Zu solch verzerrten Vorstellungen kommen nicht selten Moviefans, die zu viel
Fantasie besitzen. Denn auch, wenn in beinahe jedem Film die Psychiatrie so
dargestellt wird, enspricht es keineswegs der Wahrheit. Aus eigener Erfahrung
kann ich dies nach zwei längeren Psychiatrieaufenthalten widerlegen.
Auf dieser Seite möchte ich Euch die all gegenwärtigen Gerüchte vergessen lassen
und aufklären, wie es wirklich abläuft.
...wenn kein Licht mehr in Deine Seele fällt
Kapitel 1: Psychiatrie - Was ist das eigentlich?
Zunächst ist eine Psychiatrie ist eine Krankenhaus Abteilung, genau wie die Urologie es eine ist. Der Unterschied liegt im
medizinischen Fachgebiet. Während sich die meisten Fachgebiete mit der körperlichen Gesundheit beschäftigen, geht es in der
Psychiatrie schlicht und ergreifend um die Gesundheit der Seele, also der Psyche.

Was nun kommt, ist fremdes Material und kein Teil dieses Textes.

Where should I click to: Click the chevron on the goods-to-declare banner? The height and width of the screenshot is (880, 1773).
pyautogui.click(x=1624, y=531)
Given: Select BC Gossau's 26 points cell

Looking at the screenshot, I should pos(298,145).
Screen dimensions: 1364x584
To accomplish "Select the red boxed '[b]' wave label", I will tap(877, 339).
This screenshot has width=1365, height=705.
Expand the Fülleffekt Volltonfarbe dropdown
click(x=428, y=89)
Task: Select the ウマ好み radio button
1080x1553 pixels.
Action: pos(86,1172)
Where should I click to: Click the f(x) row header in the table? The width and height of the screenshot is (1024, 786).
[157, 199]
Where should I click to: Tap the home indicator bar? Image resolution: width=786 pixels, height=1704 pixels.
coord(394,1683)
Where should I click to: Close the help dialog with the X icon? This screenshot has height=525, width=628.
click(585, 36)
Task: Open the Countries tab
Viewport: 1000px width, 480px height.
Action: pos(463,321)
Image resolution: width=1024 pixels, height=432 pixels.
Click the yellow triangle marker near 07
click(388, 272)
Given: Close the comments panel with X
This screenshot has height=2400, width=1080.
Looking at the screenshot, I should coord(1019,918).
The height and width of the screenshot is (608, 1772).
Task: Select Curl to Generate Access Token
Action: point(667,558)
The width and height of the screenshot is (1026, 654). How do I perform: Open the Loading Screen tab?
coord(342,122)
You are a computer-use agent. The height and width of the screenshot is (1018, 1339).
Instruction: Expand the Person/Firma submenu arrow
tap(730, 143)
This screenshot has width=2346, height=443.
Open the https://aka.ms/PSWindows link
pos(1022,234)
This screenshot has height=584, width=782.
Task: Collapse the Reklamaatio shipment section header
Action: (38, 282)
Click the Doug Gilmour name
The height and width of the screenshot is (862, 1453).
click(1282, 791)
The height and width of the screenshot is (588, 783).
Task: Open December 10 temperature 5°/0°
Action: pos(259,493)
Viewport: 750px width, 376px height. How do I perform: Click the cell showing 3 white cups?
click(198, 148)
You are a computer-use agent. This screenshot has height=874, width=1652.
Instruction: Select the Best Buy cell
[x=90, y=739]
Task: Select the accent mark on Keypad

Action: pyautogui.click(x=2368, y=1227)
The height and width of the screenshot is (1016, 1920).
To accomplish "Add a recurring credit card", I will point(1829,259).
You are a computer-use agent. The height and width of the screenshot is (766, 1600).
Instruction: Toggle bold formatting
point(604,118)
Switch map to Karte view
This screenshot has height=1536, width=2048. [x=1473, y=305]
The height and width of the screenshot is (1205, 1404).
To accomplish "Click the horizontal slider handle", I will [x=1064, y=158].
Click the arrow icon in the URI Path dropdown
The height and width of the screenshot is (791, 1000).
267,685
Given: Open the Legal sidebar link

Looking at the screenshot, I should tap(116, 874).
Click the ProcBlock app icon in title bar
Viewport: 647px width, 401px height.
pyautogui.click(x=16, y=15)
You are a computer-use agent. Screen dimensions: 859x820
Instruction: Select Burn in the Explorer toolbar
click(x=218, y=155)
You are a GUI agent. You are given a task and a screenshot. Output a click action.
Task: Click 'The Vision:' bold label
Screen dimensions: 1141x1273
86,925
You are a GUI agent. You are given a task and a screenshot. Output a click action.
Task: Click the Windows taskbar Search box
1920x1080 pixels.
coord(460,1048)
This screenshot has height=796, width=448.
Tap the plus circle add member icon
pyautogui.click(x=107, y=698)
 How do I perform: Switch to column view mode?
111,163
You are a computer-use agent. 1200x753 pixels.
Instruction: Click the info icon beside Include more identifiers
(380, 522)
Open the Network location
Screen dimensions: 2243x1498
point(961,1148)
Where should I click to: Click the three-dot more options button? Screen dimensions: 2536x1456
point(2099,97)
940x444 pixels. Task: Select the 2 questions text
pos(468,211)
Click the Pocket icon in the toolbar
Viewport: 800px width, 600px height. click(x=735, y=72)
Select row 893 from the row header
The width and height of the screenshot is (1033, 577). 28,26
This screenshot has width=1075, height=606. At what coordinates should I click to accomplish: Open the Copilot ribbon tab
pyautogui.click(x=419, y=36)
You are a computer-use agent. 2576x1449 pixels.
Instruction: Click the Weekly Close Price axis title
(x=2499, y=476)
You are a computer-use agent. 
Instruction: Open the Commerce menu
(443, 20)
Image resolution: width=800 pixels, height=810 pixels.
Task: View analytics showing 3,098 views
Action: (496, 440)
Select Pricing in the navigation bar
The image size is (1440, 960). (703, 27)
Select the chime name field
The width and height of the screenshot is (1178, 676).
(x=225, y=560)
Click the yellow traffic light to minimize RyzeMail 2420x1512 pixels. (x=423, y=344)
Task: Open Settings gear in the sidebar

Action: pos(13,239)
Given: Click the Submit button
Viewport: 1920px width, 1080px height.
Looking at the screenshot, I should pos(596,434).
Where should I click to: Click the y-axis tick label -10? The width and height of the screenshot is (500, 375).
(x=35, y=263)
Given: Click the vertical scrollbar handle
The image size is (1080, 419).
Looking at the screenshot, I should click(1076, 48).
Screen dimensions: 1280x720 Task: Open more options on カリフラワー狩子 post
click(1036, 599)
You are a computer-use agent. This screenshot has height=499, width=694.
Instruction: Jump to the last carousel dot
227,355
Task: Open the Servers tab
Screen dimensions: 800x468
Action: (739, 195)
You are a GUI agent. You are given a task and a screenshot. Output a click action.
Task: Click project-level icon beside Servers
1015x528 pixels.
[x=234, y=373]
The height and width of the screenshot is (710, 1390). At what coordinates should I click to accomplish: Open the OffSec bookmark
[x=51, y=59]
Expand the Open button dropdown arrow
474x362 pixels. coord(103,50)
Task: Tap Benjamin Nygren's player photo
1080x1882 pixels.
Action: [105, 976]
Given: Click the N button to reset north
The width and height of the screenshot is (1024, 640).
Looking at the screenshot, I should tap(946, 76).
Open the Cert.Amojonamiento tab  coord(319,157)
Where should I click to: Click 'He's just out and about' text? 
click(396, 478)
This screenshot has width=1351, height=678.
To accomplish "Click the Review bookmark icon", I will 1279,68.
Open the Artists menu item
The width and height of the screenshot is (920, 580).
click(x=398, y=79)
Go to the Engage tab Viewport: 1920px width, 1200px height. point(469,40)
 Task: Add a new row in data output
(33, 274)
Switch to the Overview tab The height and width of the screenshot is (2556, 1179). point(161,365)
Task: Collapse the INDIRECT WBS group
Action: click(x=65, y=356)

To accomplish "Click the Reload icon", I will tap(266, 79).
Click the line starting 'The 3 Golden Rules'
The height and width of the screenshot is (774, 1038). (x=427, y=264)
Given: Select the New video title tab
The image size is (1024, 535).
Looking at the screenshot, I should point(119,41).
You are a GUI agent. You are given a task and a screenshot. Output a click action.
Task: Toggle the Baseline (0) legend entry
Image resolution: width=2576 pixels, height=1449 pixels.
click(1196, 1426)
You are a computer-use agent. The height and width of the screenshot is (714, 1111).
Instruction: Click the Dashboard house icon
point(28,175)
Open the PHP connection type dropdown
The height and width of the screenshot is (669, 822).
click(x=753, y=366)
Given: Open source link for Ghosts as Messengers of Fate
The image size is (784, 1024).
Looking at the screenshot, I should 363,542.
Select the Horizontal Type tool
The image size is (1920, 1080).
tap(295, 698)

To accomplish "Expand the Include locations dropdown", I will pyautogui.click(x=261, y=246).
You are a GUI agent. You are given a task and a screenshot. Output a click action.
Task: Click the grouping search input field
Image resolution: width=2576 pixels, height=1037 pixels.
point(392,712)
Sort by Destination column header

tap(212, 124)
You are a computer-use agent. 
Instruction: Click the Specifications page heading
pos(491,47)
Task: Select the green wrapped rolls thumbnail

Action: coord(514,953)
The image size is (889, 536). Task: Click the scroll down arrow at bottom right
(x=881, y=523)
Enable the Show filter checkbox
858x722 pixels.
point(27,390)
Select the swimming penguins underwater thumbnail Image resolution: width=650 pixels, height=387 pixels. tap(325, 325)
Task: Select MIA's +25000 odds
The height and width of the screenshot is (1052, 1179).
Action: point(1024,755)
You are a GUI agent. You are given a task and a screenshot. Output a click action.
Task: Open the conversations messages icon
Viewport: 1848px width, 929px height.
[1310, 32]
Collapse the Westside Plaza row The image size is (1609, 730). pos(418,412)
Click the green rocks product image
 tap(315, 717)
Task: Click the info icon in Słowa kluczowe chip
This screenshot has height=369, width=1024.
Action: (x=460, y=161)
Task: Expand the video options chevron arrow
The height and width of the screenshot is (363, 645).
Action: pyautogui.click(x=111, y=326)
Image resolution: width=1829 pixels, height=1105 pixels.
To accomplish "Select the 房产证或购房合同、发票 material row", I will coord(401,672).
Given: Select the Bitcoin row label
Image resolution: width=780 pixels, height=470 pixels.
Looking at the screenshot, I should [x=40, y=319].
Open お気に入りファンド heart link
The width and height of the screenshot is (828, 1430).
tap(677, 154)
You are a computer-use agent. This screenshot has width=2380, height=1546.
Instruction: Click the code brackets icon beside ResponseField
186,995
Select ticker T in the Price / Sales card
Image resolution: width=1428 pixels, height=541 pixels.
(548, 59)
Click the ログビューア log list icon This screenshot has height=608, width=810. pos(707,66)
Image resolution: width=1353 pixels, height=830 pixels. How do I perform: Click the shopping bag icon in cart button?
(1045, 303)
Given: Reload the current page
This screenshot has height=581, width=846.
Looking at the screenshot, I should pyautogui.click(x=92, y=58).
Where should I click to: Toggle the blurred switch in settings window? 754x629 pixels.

Dieser Unterschied zeigt sich deutlich in der räumlichen Gestaltung. Während körperlich erkrankte Menschen die meiste Zeit
im Bett an vielen Geräten angeschlossen verbringen, wird man in einer psychiatrischen Abteilung eher an eine Jugendherberge
mit vielen Zimmern, einem Aufenthalsraum und einem Gruppenbesprechungsraum erinnert. Dieser Vergleich trifft es meiner
Meinung am ehesten. Abgesehen vom ärtzlichen Untersuchungszimmer und dem Medikamentenzimmer dürfte es nur wenige Abweichungen
geben.
Die Struktur einer Psychiatrie ist in kleinere Unterabteilungen aufgeteilt, in denen die Patienten je nach Krankheitsbild
untergebracht sind. Häufig ist die Einteilung der Stationen auch nach Schweregrad des Einzelfalls unterteilt. So wird ein
depressiver, verschüchterter Patient nie oder in seltenen Fällen Kontakt zu randalierenden stark extrovertierten Patienten
haben, geschweige denn sich ein Zimmer mit ihm teilen müssen.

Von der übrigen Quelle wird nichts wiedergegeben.